WHAT IS REQUIRED =
According to the project summary below on a folate-based probe for cancer cells, what two techniques were used to characterize the probe after it was purified?

GIVEN TEXT =
- - - - - - -

Publication Date

Fall 2011

Document Type

Project Summary

Degree Name

Master of Science


Analytical Chemistry

First Advisor

Walter Henne, Jr., Ph.D.

Second Advisor

Aheda Saber, Ph.D.

Third Advisor

Joseph B. Addison, Ph.D.


Folate is an essential component for cell growth and cell division, playing a major role in DNA synthesis. It is common sense that the rapidly dividing cells synthesize more DNA, including cancer cells. Also, it was reported that cancer cells over express Folate receptors and this was the basis for our probe for cancer cells. We used long PEG biotin in conjugation with Folate. Previous studies in our group showed that the PEG could be used in the sensor to detect and capture cancer cells. The present study was aimed at evaluating the effect of Long PEG containing Folate based biotin probe in capturing cancer cells from solution, which will be the sensing portion in immune polymerase chain reactions (PCR) detection scheme. Here we report an extremely facile, cheap and rapid method of coupling long PEG with Folate and Biotin in comparison with those antibody based conjugation techniques. The synthesis of the probe was based on standard solid phase FMOC synthesis using a conjugatable long PEG biotin scaffold a simple and a 3-4 step process using a simple syringe based method. The probe, after preparation, was purified and characterized using HPLC diode array analysis, and LC- mass spectrometry. Future studies will include high-resolution fluorescent imaging to show the probe’s selective binding to cancerous cells like FR-alpha positive cells utilizing fluorescently labeled streptavidin. Biotin-avidin pair has the strongest known affinity Kd = 10-15 almost equivalent to chemical bond Wherever appropriate, folic acid competition experiments and alternative cell lines devoid of FR alpha receptors will be used as controls to demonstrate selective and binding affinity. Ultimately, we intend to perform real-time PCR studies with FR-alpha protein standards. These latter aims will involve additional student research projects.

- - - - - - -

INPUT DATA =
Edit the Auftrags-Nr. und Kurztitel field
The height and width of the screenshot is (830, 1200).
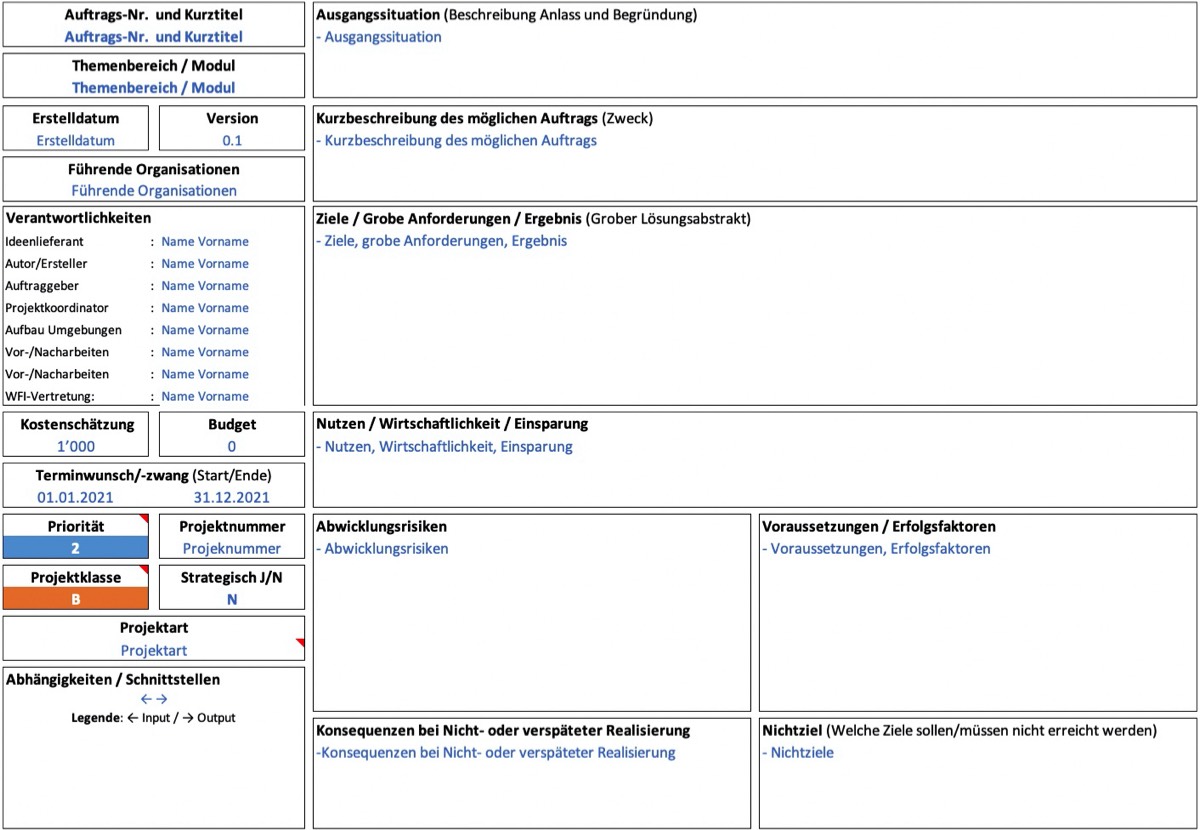click(x=154, y=37)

- - - - - - -

RESPONSE =
HPLC diode array analysis and LC-mass spectrometry.